Bridging the property gap
New bank will help those who don’t qualify for housing loans
THE government has established a bank to provide housing loans to people in the gap market. The Human Settlements Development Bank is to be launched by the department in Cape Town today.
It will provide housing finance to people earning too much to qualify for RDP housing but not enough to secure mortgage bonds from retail banks.
Human Settlements Minister Lindiwe Sisulu announced during her budget debate that the bank consolidated three development finance institutions from her department.
Sisulu joked ahead of her budget speech: “I never thought in my life I would own a bank, but now I do.”
But the bank will only start to function once the Human Settlements Development Bank Bill, which is in its fifth draft, is passed by parliament.
The department hopes this will be done by the end of September.
Sisulu said: “The strategic focus of the bank will be to facilitate the increased provision of finance across the human settlements value chain.”
Once functional, it would also provide finance to emerging black entrants into the property sector, and would scale up delivery of the finance linked individual subsidy.
This subsidy is aimed at firsttime home owners earning below R15 000 a month.
But Human Settlements director-general Mbulelo Tshangana said they were also considering increasing this threshold to R20 000.
Sisuslu said one of the bank’s priorities would be funding her department’s catalytic projects.

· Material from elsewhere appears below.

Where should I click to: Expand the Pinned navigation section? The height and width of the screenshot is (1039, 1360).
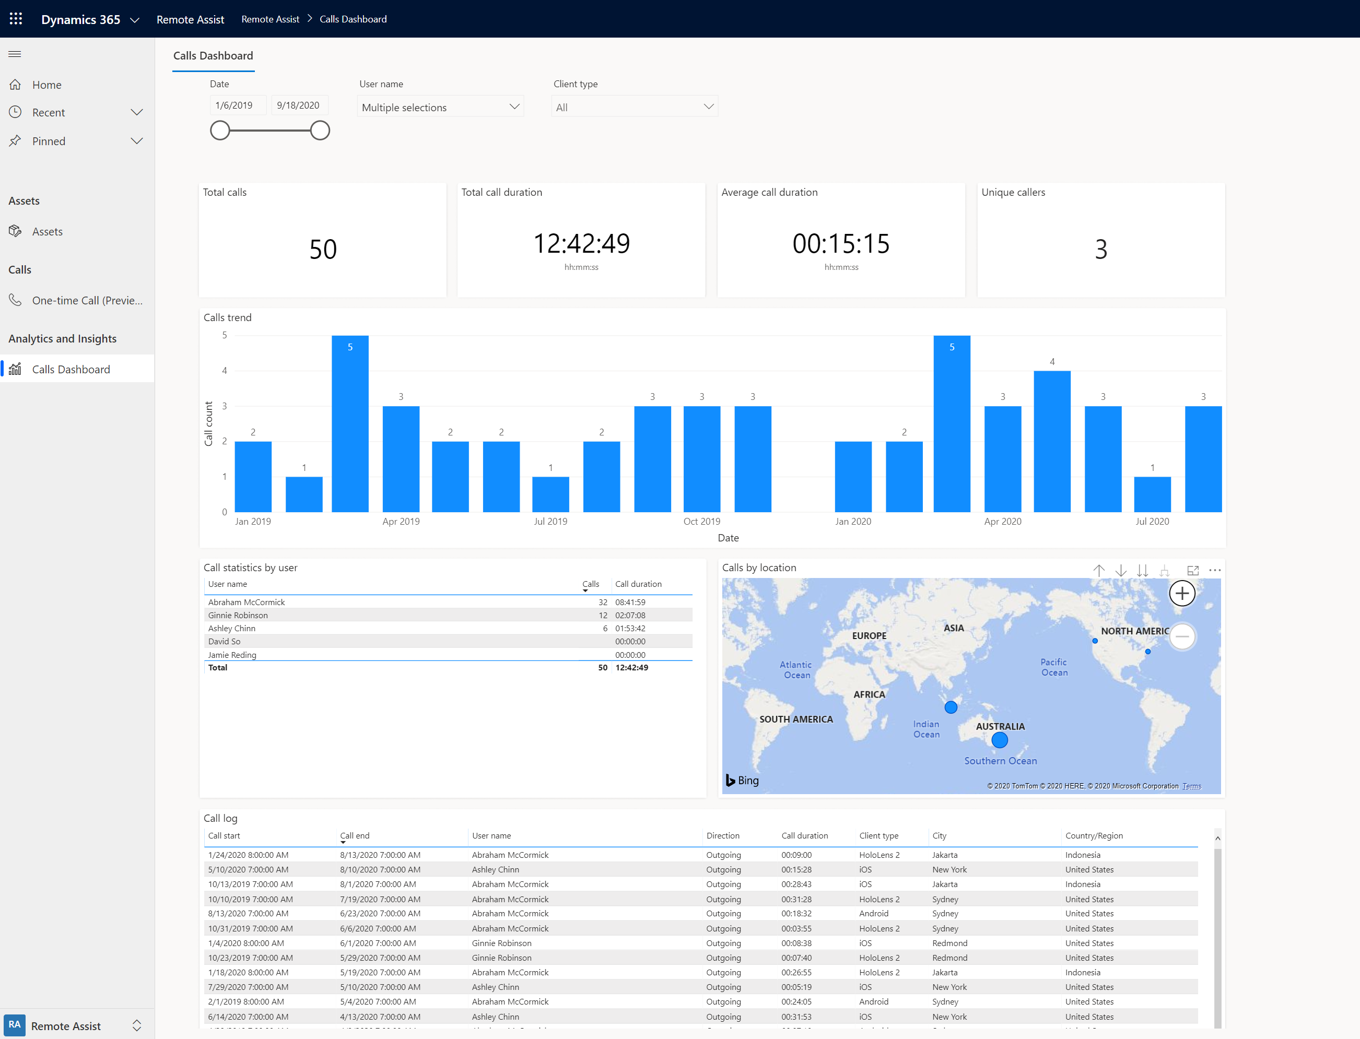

The department has prioritised 46 of these projects which would build houses as a partnership between the government and the private sector.
She also announced that non-citizens would no longer be able to buy low-cost homes built by the government for the poor.
Owners of low-cost government-funded homes were allowed to sell them after eight years.
However, Sisulu said that many of those who could afford to buy them were foreign nationals.
Sisulu said the government’s intention in providing free houses was to give the poor an asset and entry into the economy.
She said selling these houses “defeats the ends for which we put this together”.